__Dataset records__
+++
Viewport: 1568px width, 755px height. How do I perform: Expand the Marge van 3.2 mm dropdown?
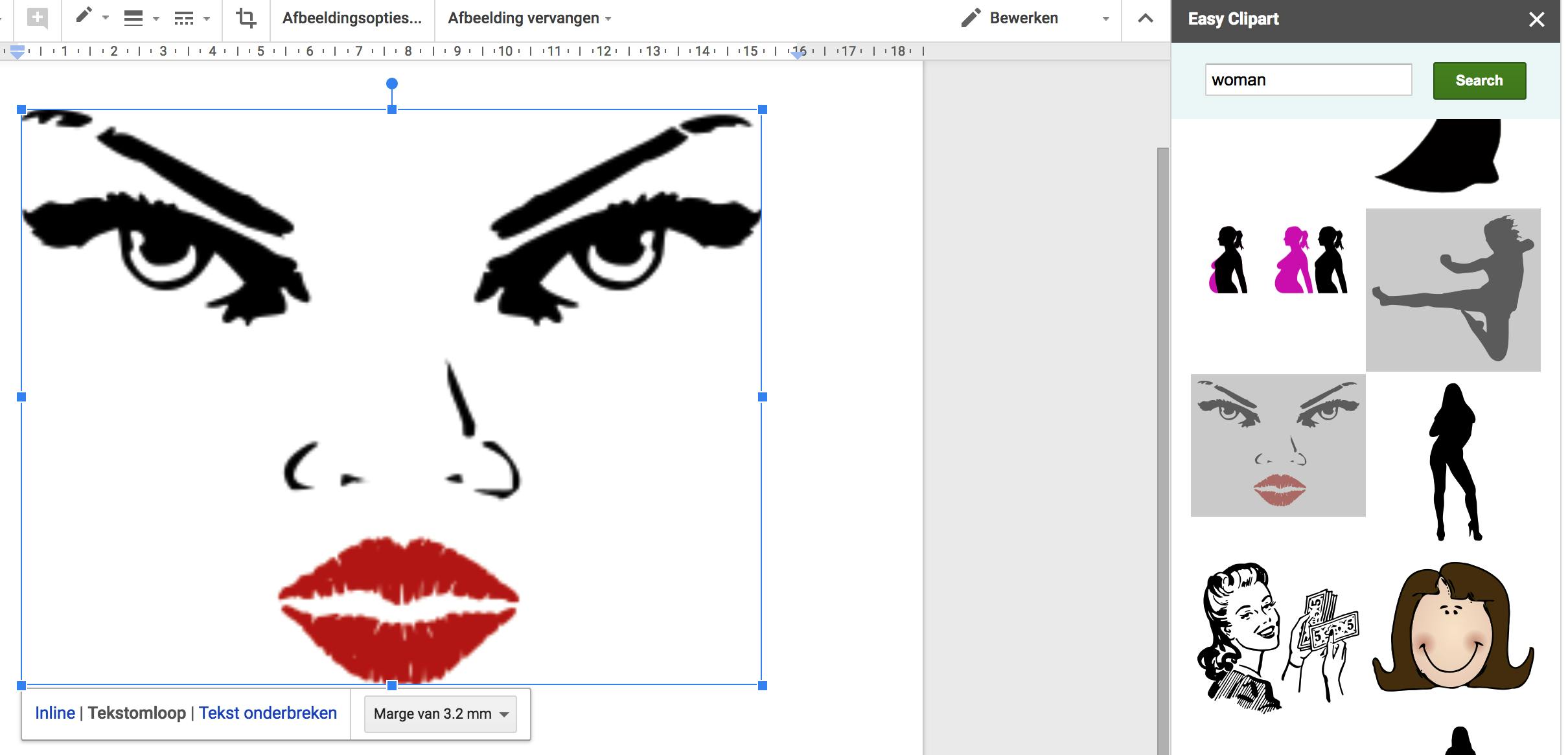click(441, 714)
+++
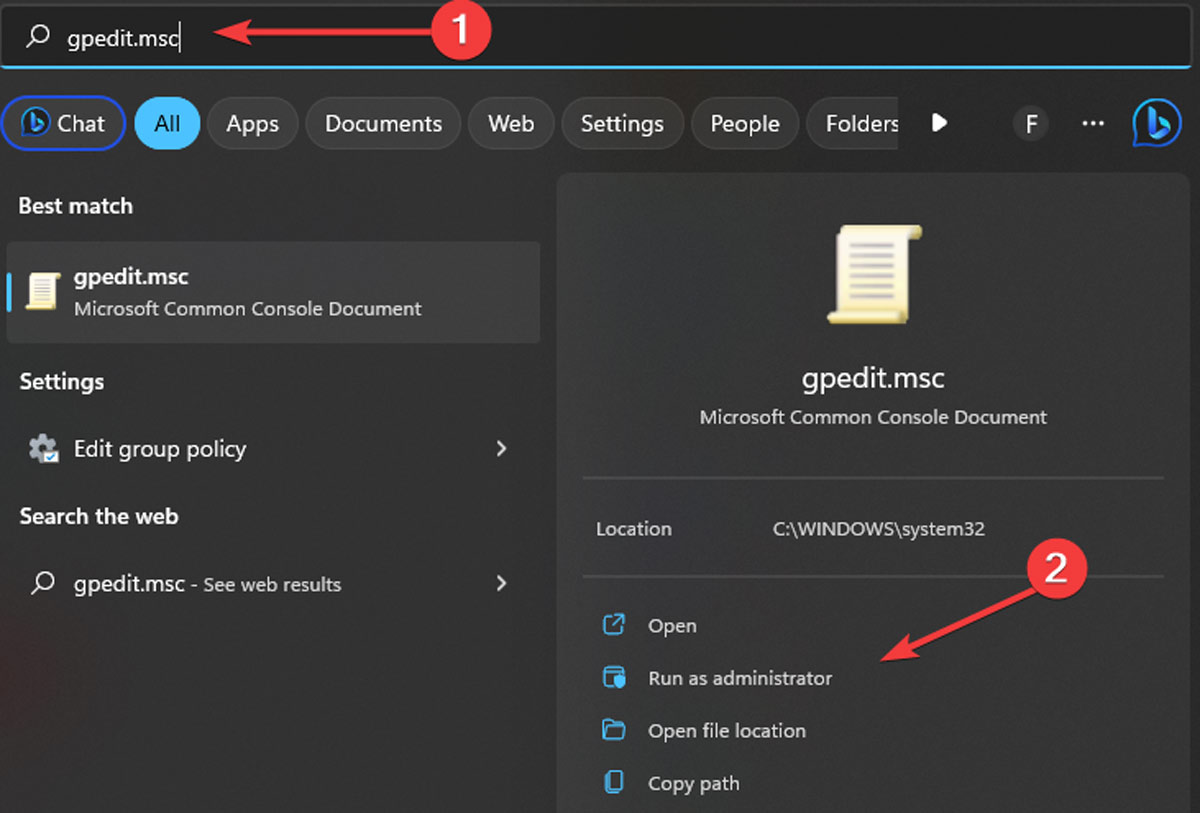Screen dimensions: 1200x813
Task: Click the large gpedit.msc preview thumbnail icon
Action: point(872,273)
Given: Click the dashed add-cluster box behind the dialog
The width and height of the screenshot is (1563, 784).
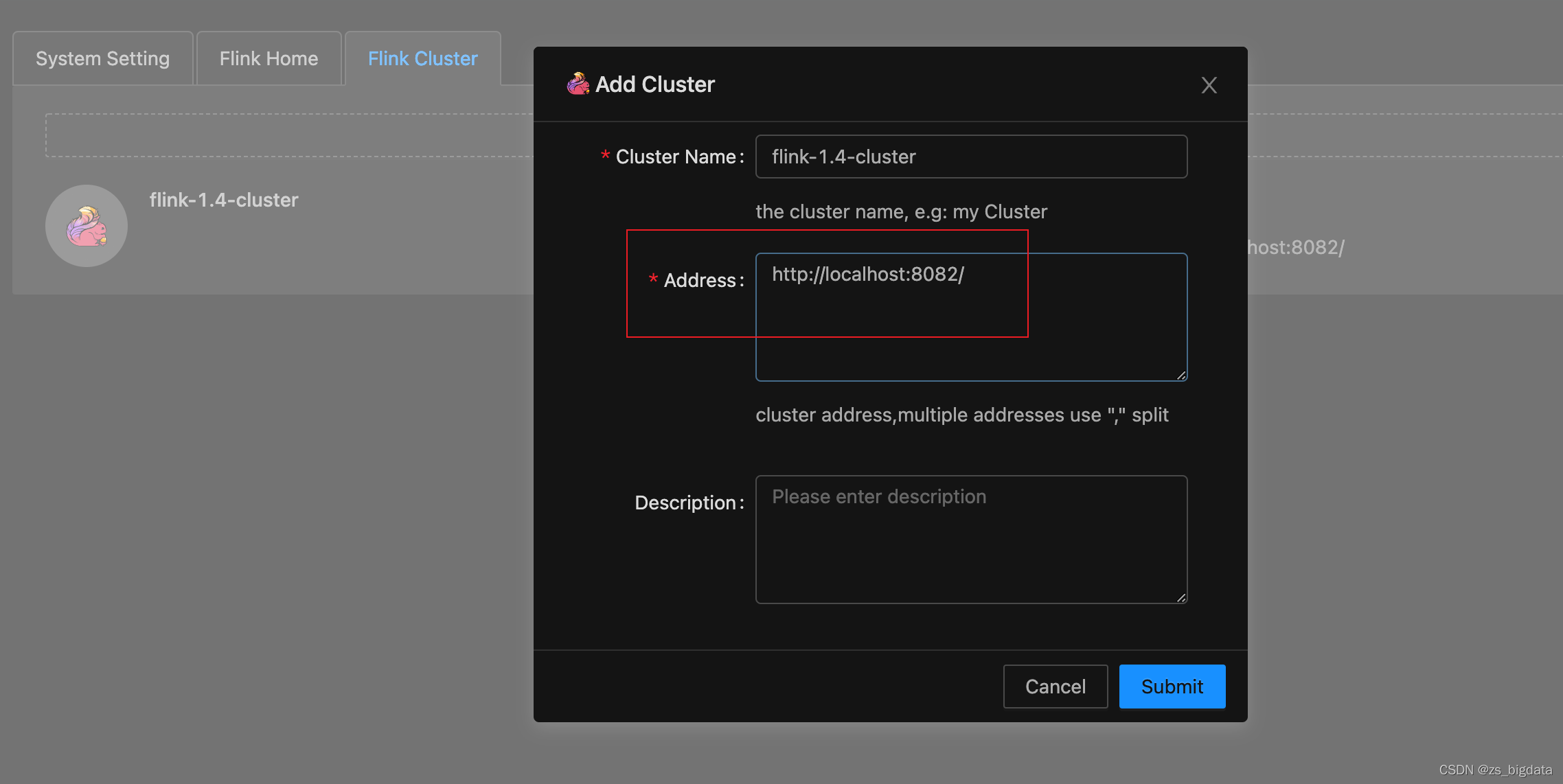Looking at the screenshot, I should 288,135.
+++
__Requirements__
Format the records from the line containing "Viewport: 1568px width, 755px" down through the line containing "click(441, 714)" as a two-column CSV with the columns request and answer, one row per record. Put each field in quotation marks, turn any line breaks into spaces, and leave the pictures out.

__Solution to this problem__
request,answer
"Viewport: 1568px width, 755px height. How do I perform: Expand the Marge van 3.2 mm dropdown?","click(441, 714)"